Phenotypic Analysis of LUMAN/CREB3 Deficient Mice: a Novel Role of LUMAN in the Regulation of Emotion, Locomotor Activity, Maternal Response, and Energy Balance

Abstract

LUMAN is a transcription factor involved in the regulation of endoplasmic reticulum stress and viral infection. The expression sites of LUMAN in tissues and organs and its biological function haven’t been explored. We aimed to investigate the biological function of LUMAN in the relevant tissue and the underlying mechanism in this study. We found that LUMAN was abundantly expressed in the nuclei of neurons in many regions of the central nervous system including the forebrain, the midbrain, and the cerebellum. Particularly, LUMAN-positive neurons aggregated in four areas where the cell bodies of the principle neurons are located: the mitral cell layer of the olfactory bulb, the stratum pyramidale of the hippocampus, the stratum granulosum of the dentate gyrus region of the hippocampus, and the Purkinje layer of the cerebellum. We characterized at least two unknown phenotypes of Luman-/- mice in body weight and animal behaviour respectively.

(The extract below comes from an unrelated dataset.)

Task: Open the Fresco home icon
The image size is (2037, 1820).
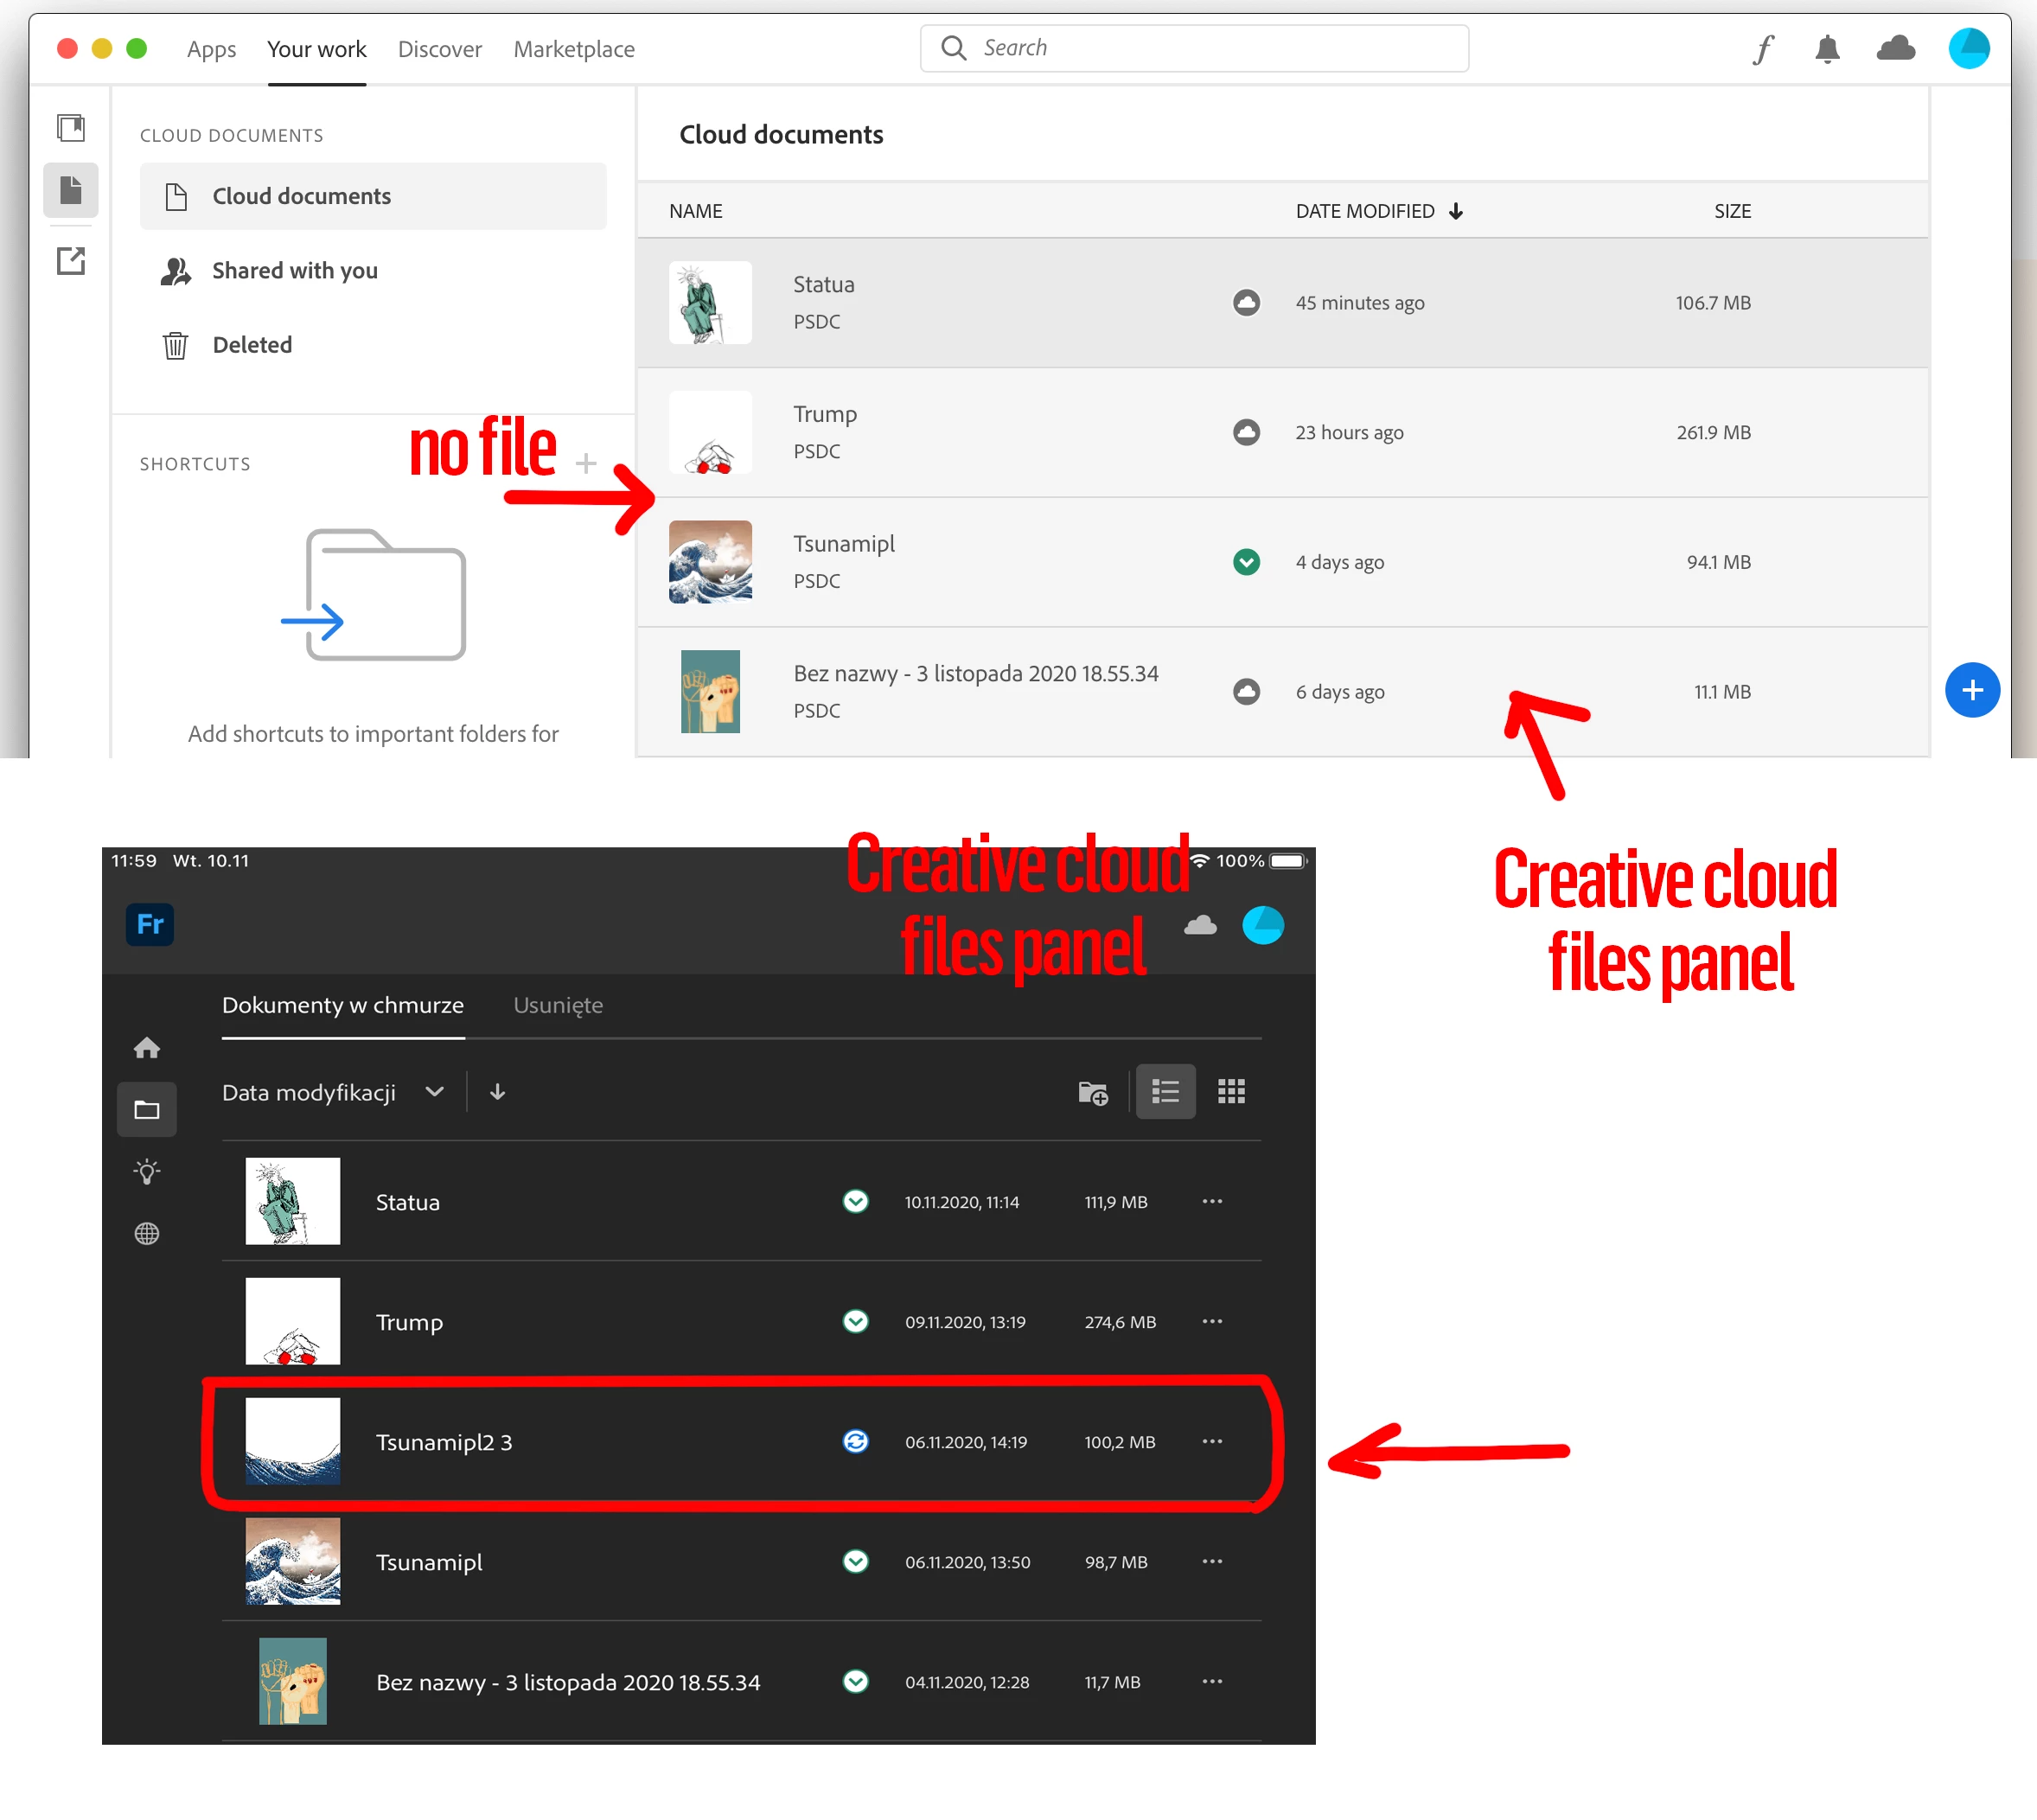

In conspicuous contrast with its wild-type littermates, both male and female Luman-/- mice were spontaneous lean without any substantial body weight gain over time. Pups born to Luman-/- dams all died within two days after birth. Obvious lactation and olfaction defects were excluded from the possible causes. Video monitoring revealed impulsive and hyperactive activity of Luman-/- dams that might have directly caused the deaths of the pups. Virgin female Luman-/- mice displayed reduction of anxiety-like behaviour and hyperactive behavior. Additionally, the expression of anti-apoptotic genes (Bcl-2 and Bcl-xl) was repressed while the expression of pro-apoptotic genes (Bax, Puma, Noxa, and Caspase 3) was elevated in Luman-/- mouse embryonic fibroblasts as compared to Luman+/+ mouse embryonic fibroblasts. We propose that LUMAN plays an important role in the regulation of emotion, associated locomotor activity, and energy balance in the central nervous system. Our data provides new insights into understanding the biological function of the Luman gene. Luman gene knockout mice provide a potential animal model for studying the underlying molecular mechanisms and the therapeutic treatments for neuropsychiatric or obesity related disorders.